The sources of samples from which Rokubacteria 16S rRNA gene sequences were retrieved [25 in total; including 19 previously sampled sites (Figure 1)], suggest a cosmopolitan distribution in soils and terrestrial subsurface, with no evidence to date for presence in marine environments. Interestingly, Rokubacteria were low in abundance at almost every site where they were identified in this and prior studies (Lin et al., 2012; Figuerola et al., 2015), and often were represented by a single 16S rRNA gene sequence. An alternative analysis of Rokubacteria abundance in our study sites, by performing metagenome fragment recruitment on SAGs as references, provided further evidence that Rokubacteria comprised ~1% of the microbial community in OV-2 (Supplemental Figure 4), similar to other samples (Lipson and Schmidt, 2004; Hansel et al., 2008; Chen et al., 2012; Lin et al., 2012; Rodrigues et al., 2014; Figuerola et al., 2015). A recent study identified Rokubacteria to constitute ~10% of the microbial community in a grass root zone in the Angelo Coast Range Reserve, California, making it the most Rokubacteria-rich environment to date (Butterfield et al., 2016), though no 16S rRNA sequences were identified in the metagenome bins.
General Genome Features
The SAGs obtained from SURF, Finsch, OV-2 and Crystal Spring sites contained phylogenetically diverse representatives of both Rokubacteria classes, enabling us to explore their genomic content, metabolic potential and evolutionary histories. De novo genome assemblies of the 19 SAGs ranged from 0.05 to 2.86 Mbps (Table 1). The estimated Rokubacteria genome completeness ranged between 1 and 40% (average of 18.2%). This is significantly lower than the genome recovery from other SAGs using the same techniques in earlier studies, which averaged at around 50% (Rinke et al., 2013; Swan et al., 2013; Kashtan et al., 2014). Based on the presence of conserved single copy genes in the most complete SAG assemblies, we estimate that Rokubacteria complete genomes are 6–8 Mbps in length (average 6.8 Mbps; Figure 2, Table 1), which is slightly larger than estimates obtained from metagenome bins at the Rifle site (4–6 Mbps; Supplemental Table 3) (Anantharaman et al., 2016) and the Puerto Rican soil (Table 1). The CheckM-based genome size estimates from smaller SAG assemblies and contaminated metagenome bins were highly variable, while all estimates based on the more complete SAGs and metagenome bins converged on the average noted above (Figure 2). A relatively large fraction, between 8 and 17% of the Rokubacteria genomes, consists of nucleotides predicted to be non-coding. With a few intriguing exceptions (Sekiguchi et al., 2015), these features present a stark contrast to the predominantly small and streamlined genomes of most recently described bacterial and archaeal candidate phyla from diverse surface and subsurface environments, including the abundant and diverse candidate superphylum Patescibacteria (Rinke et al., 2013), which was later proposed to constitute an even larger evolutionary unit, the Candidate Phyla Radiation (CPR) (Brown et al., 2015; Castelle et al., 2015; Anantharaman et al., 2016).

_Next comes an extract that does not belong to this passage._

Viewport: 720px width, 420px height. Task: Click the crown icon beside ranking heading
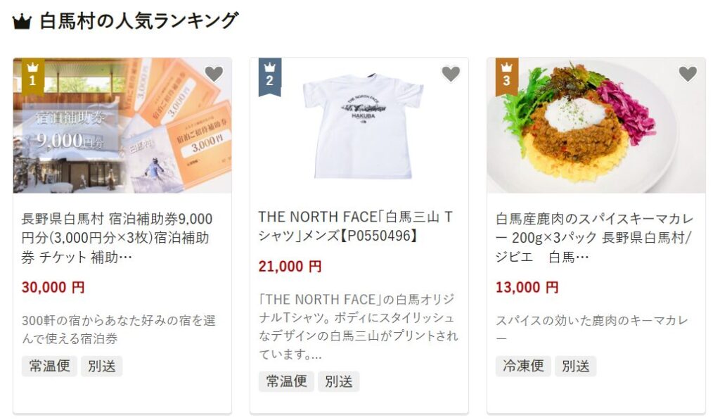[22, 22]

Figure 2. Single-cell genome (black circles) and metagenome bin (gray circles) assembly sizes compared to CheckM estimated genome sizes. Horizontal line indicates average estimated genome size (~6.8 Mbps).
The GC content of Rokubacteria SAG assemblies was at the high end of the reported spectrum for known organisms, ranging between 64 and 71%, with an average of 68% (Figure 3; Table 1). This is in agreement with the high % GC content of the Rokumicrobia metagenome bins reported by Anantharaman et al. (2016). The most closely related phylum to Rokubacteria, Nitrospirae, has a more variable GC content, ranging from 34% (Thermodesulfovibrio islandicus) to 62% (Nitrospira moscoviensis). The factors determining GC content remain unclear. The spontaneous mutations may favor nucleotide shifts to A and T (Hershberg and Petrov, 2010; Hildebrand et al., 2010), and the lower nitrogen content of AT may provide a selective advantage to low GC organisms in N-limited environments (Giovannoni et al., 2014). Yet, high %GC is present in a wide range of lineages and habitats (Hershberg and Petrov, 2010). Factors determining high %GC remain controversial, with some studies suggesting the importance of temperature and solar radiation as selective variables (Foerstner et al., 2005; Hildebrand et al., 2010), while other reports refute these findings (Lassalle et al., 2015; Li et al., 2015). Furthermore, while some studies suggest GC content is evolutionarily conserved within lineages (Lassalle et al., 2015; Reichenberger et al., 2015), others show large GC variation among lineages that were thought to be exclusively high in GC, such as the Actinobacteria phylum (Ghai et al., 2012; Swan et al., 2013) and the Roseobacter clade of the Alphaproteobacteria (Swan et al., 2013; Zhang et al., 2016). The high %GC of Rokubacteria contrasts low %GC in most of the major, uncultured branches of Bacteria and Archaea explored with single-cell genomics (Rinke et al., 2013) and metagenome binning (Anantharaman et al., 2016; Hug et al., 2016) to date (Figure 3). It remains to be understood what evolutionary processes are involved in the emergence and maintenance of high %GC, and to what extent the discovery of novel microbial lineages with high %GC has been hampered by biases in DNA amplification (Stepanauskas et al., 2017) and sequencing techniques (Chen et al., 2013).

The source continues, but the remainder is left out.